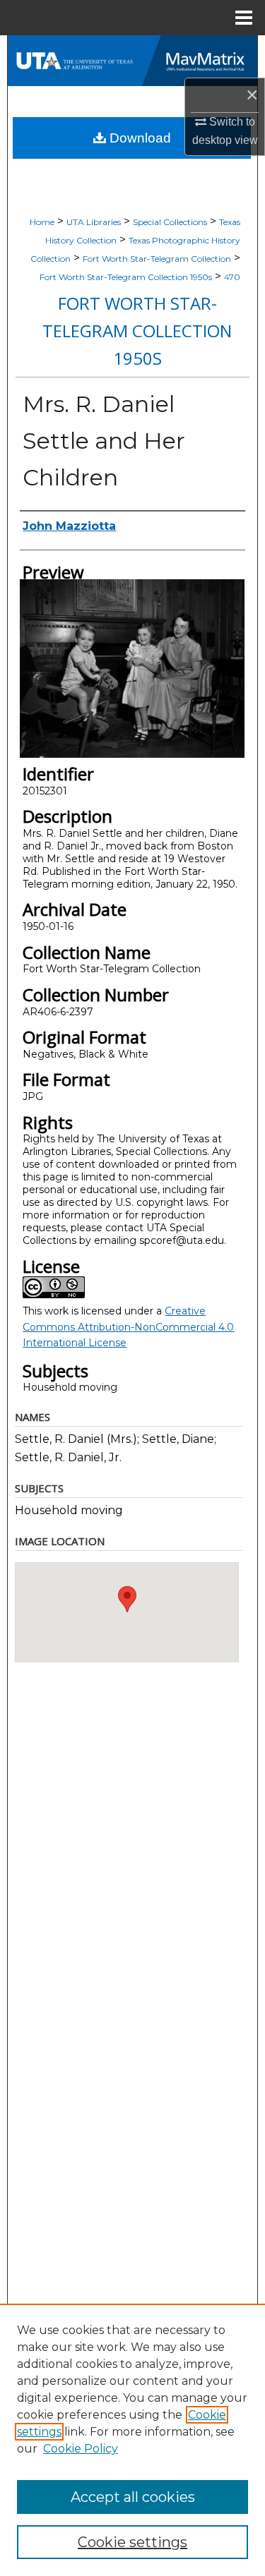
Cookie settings (132, 2542)
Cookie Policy (80, 2448)
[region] (132, 2440)
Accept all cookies (133, 2497)
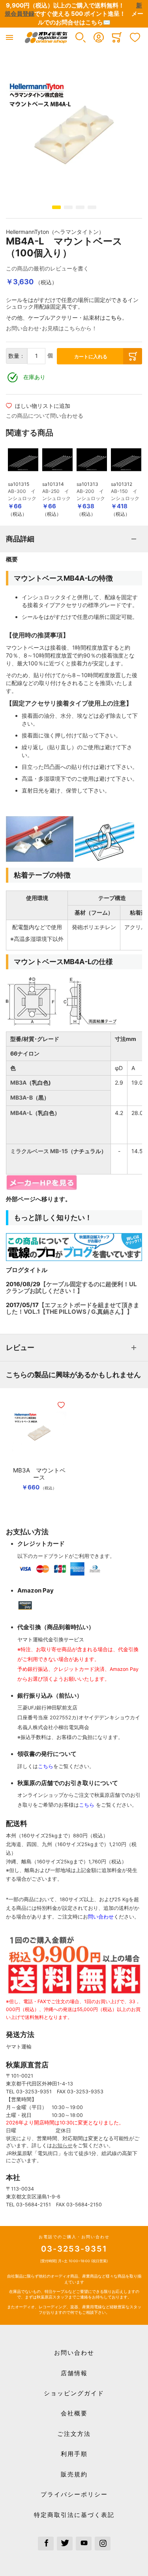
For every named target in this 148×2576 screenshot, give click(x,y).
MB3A (18, 1082)
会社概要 (74, 2413)
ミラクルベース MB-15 (39, 1151)
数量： (16, 355)
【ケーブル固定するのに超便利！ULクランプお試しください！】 (71, 1287)
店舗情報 (74, 2373)
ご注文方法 (74, 2433)
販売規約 (74, 2474)
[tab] (74, 539)
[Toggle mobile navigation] (9, 37)
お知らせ (62, 2145)
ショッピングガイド (74, 2393)
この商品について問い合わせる (44, 415)
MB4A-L (21, 1112)
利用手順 (74, 2453)
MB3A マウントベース (39, 1474)
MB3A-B (21, 1097)
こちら (113, 317)
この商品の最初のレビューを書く (47, 268)
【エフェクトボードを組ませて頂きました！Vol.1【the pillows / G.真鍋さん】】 (72, 1308)
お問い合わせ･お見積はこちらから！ (51, 328)
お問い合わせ (74, 2352)
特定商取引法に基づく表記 (74, 2515)
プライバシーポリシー (74, 2494)
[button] (80, 37)
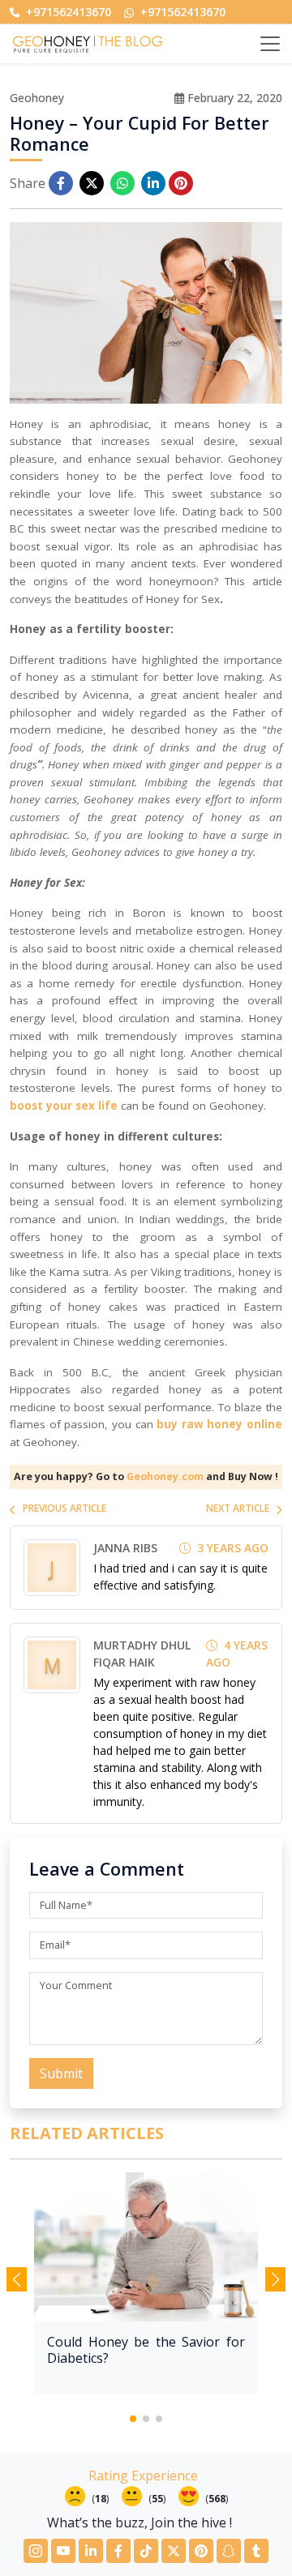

-.-.-

* Activity
The expected output is the run of lines from the one containing "利用手順 (74, 2453)" to the last line of the listing above, both included, word for word and free of pictures.

* Problem solution
利用手順 (74, 2453)
MB3A マウントベース (39, 1474)
MB3A-B (21, 1097)
こちら (113, 317)
この商品の最初のレビューを書く (47, 268)
【エフェクトボードを組ませて頂きました！Vol.1【the pillows / G.真鍋さん】】 (72, 1308)
お問い合わせ･お見積はこちらから！ (51, 328)
お問い合わせ (74, 2352)
特定商取引法に基づく表記 (74, 2515)
プライバシーポリシー (74, 2494)
[button] (80, 37)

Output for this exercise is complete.